■ Objective:
Swap "Instruction" for "Directive" everywhere it occurs in the records below, and leave every other line and word unchanged.

[Records for pointing to text and elements]
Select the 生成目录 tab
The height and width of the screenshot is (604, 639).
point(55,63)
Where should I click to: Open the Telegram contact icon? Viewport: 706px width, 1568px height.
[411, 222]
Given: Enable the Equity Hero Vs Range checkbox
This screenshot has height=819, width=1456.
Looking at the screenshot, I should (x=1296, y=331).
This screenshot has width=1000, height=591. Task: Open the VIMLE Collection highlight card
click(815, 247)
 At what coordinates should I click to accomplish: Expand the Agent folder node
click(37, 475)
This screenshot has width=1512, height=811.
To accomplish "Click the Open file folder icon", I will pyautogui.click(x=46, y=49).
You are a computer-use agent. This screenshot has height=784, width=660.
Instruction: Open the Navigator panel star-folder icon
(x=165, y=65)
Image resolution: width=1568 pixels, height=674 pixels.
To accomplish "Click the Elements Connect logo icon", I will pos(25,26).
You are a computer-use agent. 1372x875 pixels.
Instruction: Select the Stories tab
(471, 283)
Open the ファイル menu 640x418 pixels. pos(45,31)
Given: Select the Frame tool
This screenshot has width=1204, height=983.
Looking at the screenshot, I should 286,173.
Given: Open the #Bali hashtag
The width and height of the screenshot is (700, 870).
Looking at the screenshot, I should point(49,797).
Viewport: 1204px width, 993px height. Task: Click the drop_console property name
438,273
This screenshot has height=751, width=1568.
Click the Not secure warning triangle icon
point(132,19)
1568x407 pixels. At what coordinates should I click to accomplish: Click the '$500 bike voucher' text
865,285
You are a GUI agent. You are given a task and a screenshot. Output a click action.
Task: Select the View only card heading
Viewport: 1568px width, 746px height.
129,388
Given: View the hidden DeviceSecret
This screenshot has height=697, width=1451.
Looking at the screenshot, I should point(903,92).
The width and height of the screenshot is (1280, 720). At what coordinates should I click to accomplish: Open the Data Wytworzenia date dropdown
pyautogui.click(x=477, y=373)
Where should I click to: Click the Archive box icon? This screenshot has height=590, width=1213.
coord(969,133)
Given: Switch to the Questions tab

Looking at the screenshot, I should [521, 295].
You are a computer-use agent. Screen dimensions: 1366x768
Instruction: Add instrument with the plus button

■ Result of this exercise:
Select the 生成目录 tab
The height and width of the screenshot is (604, 639).
point(55,63)
Where should I click to: Open the Telegram contact icon? Viewport: 706px width, 1568px height.
[411, 222]
Given: Enable the Equity Hero Vs Range checkbox
This screenshot has height=819, width=1456.
Looking at the screenshot, I should (x=1296, y=331).
This screenshot has width=1000, height=591. Task: Open the VIMLE Collection highlight card
click(815, 247)
 At what coordinates should I click to accomplish: Expand the Agent folder node
click(37, 475)
This screenshot has width=1512, height=811.
To accomplish "Click the Open file folder icon", I will pyautogui.click(x=46, y=49).
You are a computer-use agent. This screenshot has height=784, width=660.
Directive: Open the Navigator panel star-folder icon
(x=165, y=65)
Image resolution: width=1568 pixels, height=674 pixels.
To accomplish "Click the Elements Connect logo icon", I will pos(25,26).
You are a computer-use agent. 1372x875 pixels.
Directive: Select the Stories tab
(471, 283)
Open the ファイル menu 640x418 pixels. pos(45,31)
Given: Select the Frame tool
This screenshot has width=1204, height=983.
Looking at the screenshot, I should 286,173.
Given: Open the #Bali hashtag
The width and height of the screenshot is (700, 870).
Looking at the screenshot, I should point(49,797).
Viewport: 1204px width, 993px height. Task: Click the drop_console property name
438,273
This screenshot has height=751, width=1568.
Click the Not secure warning triangle icon
point(132,19)
1568x407 pixels. At what coordinates should I click to accomplish: Click the '$500 bike voucher' text
865,285
You are a GUI agent. You are given a task and a screenshot. Output a click action.
Task: Select the View only card heading
Viewport: 1568px width, 746px height.
129,388
Given: View the hidden DeviceSecret
This screenshot has height=697, width=1451.
Looking at the screenshot, I should point(903,92).
The width and height of the screenshot is (1280, 720). At what coordinates should I click to accomplish: Open the Data Wytworzenia date dropdown
pyautogui.click(x=477, y=373)
Where should I click to: Click the Archive box icon? This screenshot has height=590, width=1213.
coord(969,133)
Given: Switch to the Questions tab

Looking at the screenshot, I should [521, 295].
You are a computer-use agent. Screen dimensions: 1366x768
Directive: Add instrument with the plus button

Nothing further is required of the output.